Скряга не только руководствуется манией сбережения вещей, но также и тем, чтобы сохранить энергию, чувства, мысли и все, что он может «иметь». Он считает, что он имеет фиксированное количество энергии и не может его пополнять. Следовательно, нужно избегать любых затрат энергии, которые не являются абсолютной необходимостью, потому что убывает ее запас. Он избегает необязательных физических усилий, все делает наиболее коротким путем. Обычно он работает педантично, аккуратно, используя методы, которые максимально уменьшают затраты энергии. Эта позиция часто становится манифестом и в его сексуальном поведении (этот подход, очевидно, чаще находят среди мужчин). Для него сперма является самым дорогим продуктом, ограниченным количественно; если он потратит ее, то навсегда. (Хотя он умом понимает, что это не так, но это мало значит по сравнению с тем, как он это чувствует.) Следовательно, он должен уменьшить сексуальное общение до минимума, чтобы терять только минимум спермы. Я знаю достаточное количество людей, которые разработали целую систему, чтобы достигнуть оптимального компромисса между потребностью сохранения спермы и «здоровья», которое, как они думают, требует некоторого количества сексуальной активности. (Этот комплекс иногда является причиной мужской импотенции.)
По той же логике скряга стремится сберечь слова, чувства и мысли.

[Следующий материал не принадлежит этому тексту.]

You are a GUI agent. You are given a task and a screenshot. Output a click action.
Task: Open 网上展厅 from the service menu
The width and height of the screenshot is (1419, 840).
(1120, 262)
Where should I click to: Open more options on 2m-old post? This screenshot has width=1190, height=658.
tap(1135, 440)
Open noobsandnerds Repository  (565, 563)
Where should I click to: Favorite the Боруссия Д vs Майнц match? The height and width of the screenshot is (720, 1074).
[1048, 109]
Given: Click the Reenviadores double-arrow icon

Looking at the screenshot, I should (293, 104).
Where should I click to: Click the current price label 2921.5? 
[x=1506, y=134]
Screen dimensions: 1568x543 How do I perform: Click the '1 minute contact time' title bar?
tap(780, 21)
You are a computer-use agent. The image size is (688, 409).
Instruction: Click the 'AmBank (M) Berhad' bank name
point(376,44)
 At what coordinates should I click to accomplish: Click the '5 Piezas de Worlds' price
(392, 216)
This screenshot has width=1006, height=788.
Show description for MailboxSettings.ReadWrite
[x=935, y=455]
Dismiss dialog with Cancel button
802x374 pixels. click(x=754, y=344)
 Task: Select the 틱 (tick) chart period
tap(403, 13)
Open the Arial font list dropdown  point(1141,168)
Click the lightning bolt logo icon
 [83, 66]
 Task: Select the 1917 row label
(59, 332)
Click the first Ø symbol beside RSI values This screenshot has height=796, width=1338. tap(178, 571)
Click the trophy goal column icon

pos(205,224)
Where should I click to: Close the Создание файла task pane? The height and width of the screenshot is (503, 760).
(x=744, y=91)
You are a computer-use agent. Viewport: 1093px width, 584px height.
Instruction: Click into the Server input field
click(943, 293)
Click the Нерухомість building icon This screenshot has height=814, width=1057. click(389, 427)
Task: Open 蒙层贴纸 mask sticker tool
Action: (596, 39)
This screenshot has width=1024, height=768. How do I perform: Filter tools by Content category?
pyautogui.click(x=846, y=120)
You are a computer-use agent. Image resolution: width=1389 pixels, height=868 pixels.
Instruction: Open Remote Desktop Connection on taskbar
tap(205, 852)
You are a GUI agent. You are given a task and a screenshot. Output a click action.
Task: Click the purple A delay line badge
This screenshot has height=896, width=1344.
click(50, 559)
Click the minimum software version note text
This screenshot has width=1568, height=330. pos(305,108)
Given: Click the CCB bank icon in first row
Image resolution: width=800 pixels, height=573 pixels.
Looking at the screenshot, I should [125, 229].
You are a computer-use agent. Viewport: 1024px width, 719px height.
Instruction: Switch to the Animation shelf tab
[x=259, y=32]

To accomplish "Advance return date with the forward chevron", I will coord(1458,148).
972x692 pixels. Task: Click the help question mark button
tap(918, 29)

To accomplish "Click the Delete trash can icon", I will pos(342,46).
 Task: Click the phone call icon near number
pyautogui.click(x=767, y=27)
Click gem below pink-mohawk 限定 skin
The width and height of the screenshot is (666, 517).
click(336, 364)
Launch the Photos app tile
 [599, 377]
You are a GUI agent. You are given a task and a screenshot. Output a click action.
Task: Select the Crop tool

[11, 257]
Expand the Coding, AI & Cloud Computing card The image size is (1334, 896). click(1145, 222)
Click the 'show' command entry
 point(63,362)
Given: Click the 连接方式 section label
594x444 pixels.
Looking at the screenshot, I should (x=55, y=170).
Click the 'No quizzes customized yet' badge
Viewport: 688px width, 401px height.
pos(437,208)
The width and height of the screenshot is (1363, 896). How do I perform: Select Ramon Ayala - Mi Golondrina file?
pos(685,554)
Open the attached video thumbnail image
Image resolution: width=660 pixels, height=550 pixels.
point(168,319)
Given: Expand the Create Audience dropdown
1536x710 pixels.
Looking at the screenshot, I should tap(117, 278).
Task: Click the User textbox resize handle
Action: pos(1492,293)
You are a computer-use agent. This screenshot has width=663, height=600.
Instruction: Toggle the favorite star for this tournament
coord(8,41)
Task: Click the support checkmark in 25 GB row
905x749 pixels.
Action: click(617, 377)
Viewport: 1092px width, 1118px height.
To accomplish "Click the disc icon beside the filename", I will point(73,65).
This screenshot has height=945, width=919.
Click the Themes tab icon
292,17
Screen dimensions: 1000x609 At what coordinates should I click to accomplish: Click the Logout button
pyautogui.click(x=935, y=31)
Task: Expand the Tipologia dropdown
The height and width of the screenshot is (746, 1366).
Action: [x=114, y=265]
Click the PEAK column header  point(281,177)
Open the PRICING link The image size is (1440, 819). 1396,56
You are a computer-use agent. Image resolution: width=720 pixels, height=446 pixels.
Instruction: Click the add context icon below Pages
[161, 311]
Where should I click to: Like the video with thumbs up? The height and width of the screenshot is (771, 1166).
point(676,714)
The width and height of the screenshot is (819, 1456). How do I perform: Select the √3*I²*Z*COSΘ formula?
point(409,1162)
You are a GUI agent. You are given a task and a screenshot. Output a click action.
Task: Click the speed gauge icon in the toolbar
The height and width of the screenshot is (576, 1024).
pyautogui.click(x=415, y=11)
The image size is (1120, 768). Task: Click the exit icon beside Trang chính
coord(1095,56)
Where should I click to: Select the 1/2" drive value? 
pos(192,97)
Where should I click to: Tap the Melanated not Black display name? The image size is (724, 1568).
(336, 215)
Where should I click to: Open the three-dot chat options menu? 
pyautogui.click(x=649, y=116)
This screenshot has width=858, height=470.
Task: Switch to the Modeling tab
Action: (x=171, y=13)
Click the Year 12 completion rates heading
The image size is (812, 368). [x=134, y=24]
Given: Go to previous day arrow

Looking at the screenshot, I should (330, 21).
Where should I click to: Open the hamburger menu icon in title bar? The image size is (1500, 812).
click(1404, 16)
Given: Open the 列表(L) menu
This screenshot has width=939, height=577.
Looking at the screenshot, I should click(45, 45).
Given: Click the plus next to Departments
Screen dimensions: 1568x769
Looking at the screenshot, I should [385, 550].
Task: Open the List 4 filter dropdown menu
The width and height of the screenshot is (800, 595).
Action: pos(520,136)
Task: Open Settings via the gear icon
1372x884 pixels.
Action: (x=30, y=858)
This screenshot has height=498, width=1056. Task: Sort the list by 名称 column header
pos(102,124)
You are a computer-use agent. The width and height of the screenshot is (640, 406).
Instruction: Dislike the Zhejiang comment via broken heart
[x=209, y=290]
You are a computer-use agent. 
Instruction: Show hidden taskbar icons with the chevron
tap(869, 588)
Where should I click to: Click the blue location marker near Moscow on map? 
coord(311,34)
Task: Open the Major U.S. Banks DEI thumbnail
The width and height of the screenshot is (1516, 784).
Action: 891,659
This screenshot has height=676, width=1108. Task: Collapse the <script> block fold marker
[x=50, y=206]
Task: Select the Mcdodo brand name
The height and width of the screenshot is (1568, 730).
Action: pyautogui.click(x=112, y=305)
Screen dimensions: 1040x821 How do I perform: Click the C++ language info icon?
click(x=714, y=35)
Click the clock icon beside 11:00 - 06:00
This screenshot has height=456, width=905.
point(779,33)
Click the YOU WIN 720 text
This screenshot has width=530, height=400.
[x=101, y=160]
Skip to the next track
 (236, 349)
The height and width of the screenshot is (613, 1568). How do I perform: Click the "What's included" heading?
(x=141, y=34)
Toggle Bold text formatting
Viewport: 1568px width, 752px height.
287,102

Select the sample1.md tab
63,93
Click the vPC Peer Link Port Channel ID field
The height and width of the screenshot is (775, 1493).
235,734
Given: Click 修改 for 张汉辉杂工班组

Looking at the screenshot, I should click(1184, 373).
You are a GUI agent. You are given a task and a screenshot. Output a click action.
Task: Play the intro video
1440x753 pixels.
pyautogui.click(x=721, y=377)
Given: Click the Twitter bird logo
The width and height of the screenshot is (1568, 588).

Он не хочет терять энергию на мышление или чувствование; ему нужна эта энергия для решения необходимых и неизбежных задач жизни. Он остается холодным и безразличным к радостям и горестям других, даже к собственным. Жизненный опыт ему заменяет память последнего опыта. Эти воспоминания являются драгоценной собственностью, и часто он отталкивается от них, размышляя о том, как будет считать свои деньги, свой скот или промышленные запасы. Фактически память о последних чувствах или действиях является единственной формой, в которой он соприкасается со своим собственным опытом. Он чувствует мало, но сентиментален; сентиментальность используется здесь в смысле «бесчувственное чувство», мысль или мечта о чувстве, а не истинное чувство. Хорошо известным фактом является то, что многие собственнически настроенные, холодные и даже жестокие люди (и все они, вместе взятые), которые не воспринимают реальное человеческое страдание, могут лить слезы, когда увидят в кино кого-то из тех, кого они помнят из собственного детства или о котором мечтают.
* * *
Мы пока не рассматривали различия между объектами собственности в сочетании с соответствующей разницей в опыте владения ими. Наверное, наиболее сильное различие существует между неживыми и живыми объектами. Неживые объекты — деньги, земля, украшения — не противостоят их владельцам. Противодействие может исходить только от общественных и политических сил, которые угрожают сохранности и безопасности недвижимой собственности. Наиболее важной гарантией ее безопасности являются закон и использование силы государством, которое делает это эффективно. Те, чья внутренняя безопасность в той или иной степени основана на собственности, неизбежно консервативны и горячо оппонируют движениям, которые хотят уменьшить государственную монополию силы.
Для тех, чье чувство безопасности опирается на обладание жизнью, особенно на человеческое существование, ситуация более сложная. Они, конечно, зависят от способности государства «усиливать» законы, но также наталкиваются на противостояние человеческого бытия и бытия собственнического, бытия, превратившегося в вещь, которую можно иметь и контролировать. Это утверждение следуют рассматривать по-разному. Нужно обратить внимание на то, что миллионы людей удовлетворены упорядоченным бытием, на тот акт, что они предпочитают управление свободе. В работе «Бегство от свободы» (1941) я попытался представить себе этот «страх свободы» и притягательность несвободы. Но очевидное противоречие этих понятий не является неразрешимым. Быть свободным в противовес безопасности отпугивает любого, у кого нет приобретенной смелости для преодоления жизненных рисков. Он желает отдать свободу, если насилие над ним выглядит ненасилием, если правитель ведет себя как отец, если он чувствует, что им руководят не как вещью, а как живым ребенком. Но там, где эта маскировка не используется и объект собственности знает, что надеяться можно только на себя, его первая реакция состоит в сопротивлении во всех формах и всеми средствами. Ребенок сопротивляется оружием беспомощных: саботажем и обструкцией, его специфическое оружие состоит в ночном недержании мочи, запорах, характерных вспышках агрессии и т. д. Беспомощность взрослых тоже иногда отзывается саботажем или обструкцией, но, как исторически показано, часто выливается в восстания и революции, которые являются родовыми схватками дальнейшего развития.